In 2004 and 2009, Seagate and Enghouse 1 entered into license agreements
that gave Seagate the right to use Enghouse software that was designed to facilitate
live chat services. (D.I. 63-1; D.I. 63-2). The license agreements also contained an
indemnification provision pursuant to which Enghouse agreed to indemnify Seagate
for "any loss, damage, expense, cost (including, but not limited to, any attorney fees
incurred in the enforcement of this indemnity) or liability arising out of, relating to,
or resulting from a claim alleging that the Software or the related services infringe
the intellectual property of a third party." (D.I. 63-1 at 15).

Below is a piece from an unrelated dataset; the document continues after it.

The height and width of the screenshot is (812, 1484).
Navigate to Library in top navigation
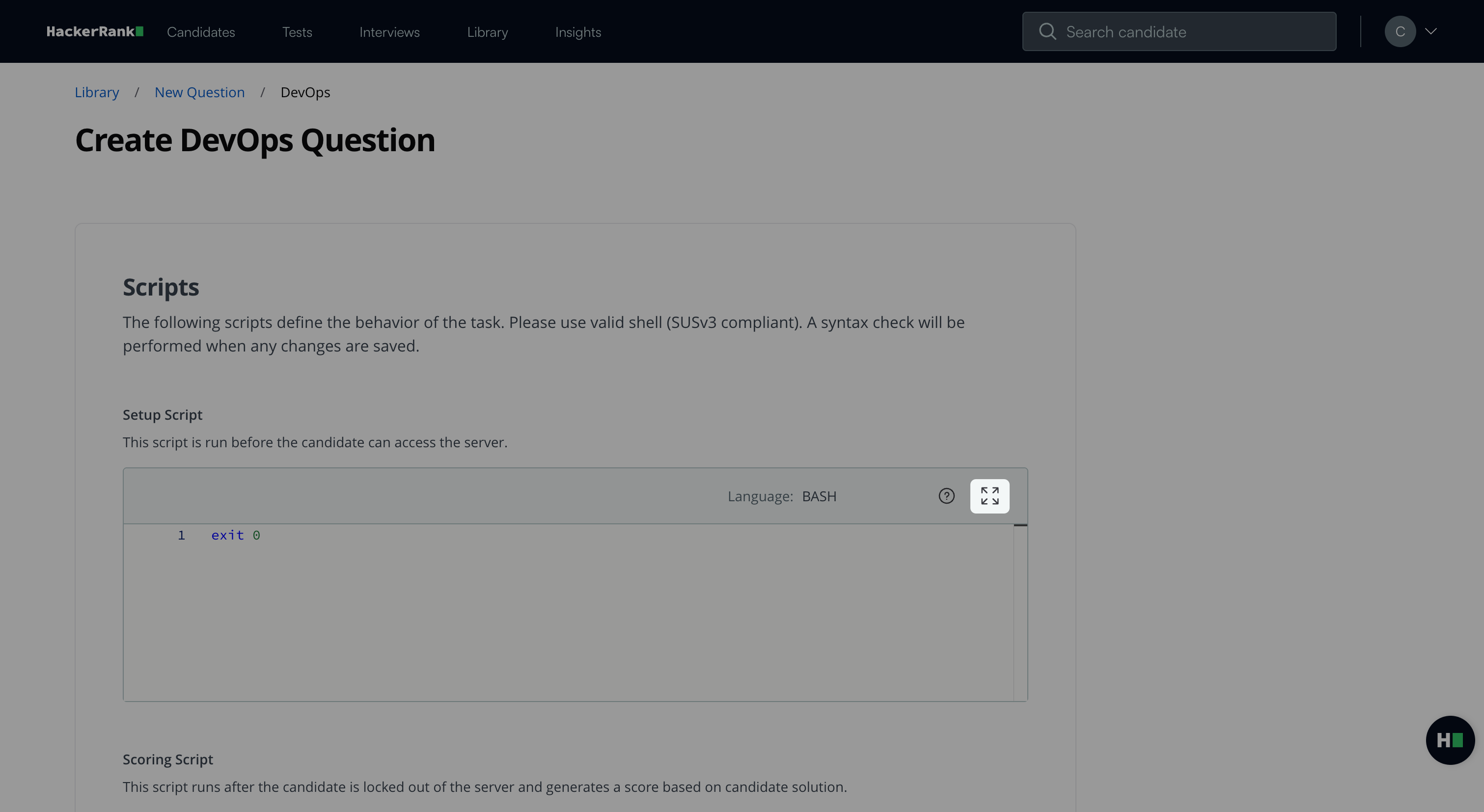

Defendant Enghouse Interactive Inc., formerly known as Syntellect, Inc., acquired Apropos
Technology Inc. in 2005. For the sake of clarity, I refer to Enghouse, Syntellect, and Apropos as
"Enghouse."
1
2
On December 11, 2012, Seagate was sued by Pragmatus Telecom, LLC for
patent infringement (the "Pragmatus Litigation"). (D.I. 1). Pragmatus alleged that
Seagate infringed by providing a live chat service over the internet. (Id. at 2-3). In
February and March of 2013, Seagate requested that Enghouse defend and
indemnify Seagate pursuant to their indemnification agreement. (D.I. 63-7 at 9, 11).

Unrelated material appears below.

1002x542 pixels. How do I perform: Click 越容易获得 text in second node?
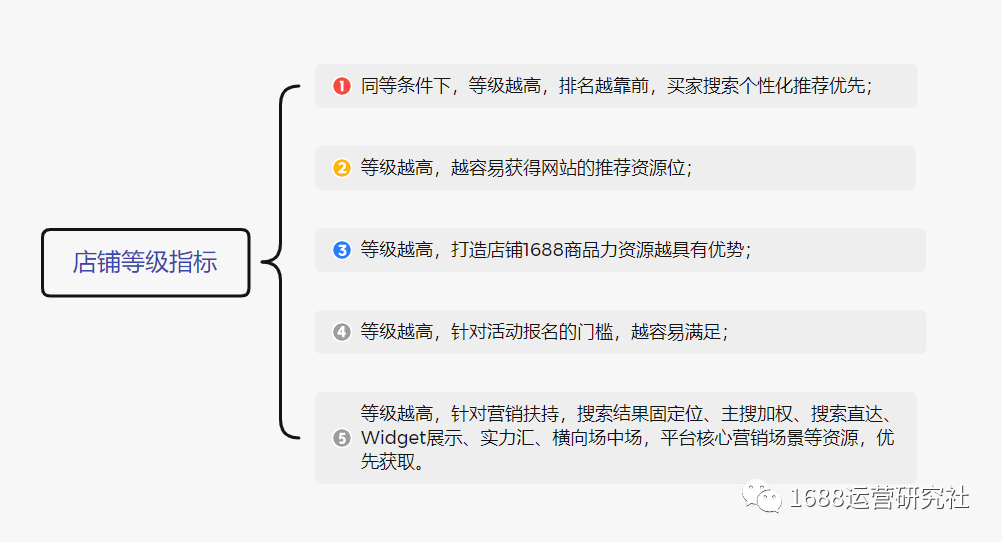[496, 167]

Enghouse refused. (Id. at 13-14). On August 6, 2013, Seagate filed the instant
breach of contract action against Enghouse (the "Enforcement Litigation"). (D.I. 23).
Seagate continued to request that Enghouse defend and indemnify Seagate in the
Pragmatus Litigation, to no avail. (D.I. 63-8 at 2, 4-5). In August 2014, Seagate and
Pragmatus settled the Pragmatus Litigation. (D.I. 43; D.I. 63-8 at 7-20).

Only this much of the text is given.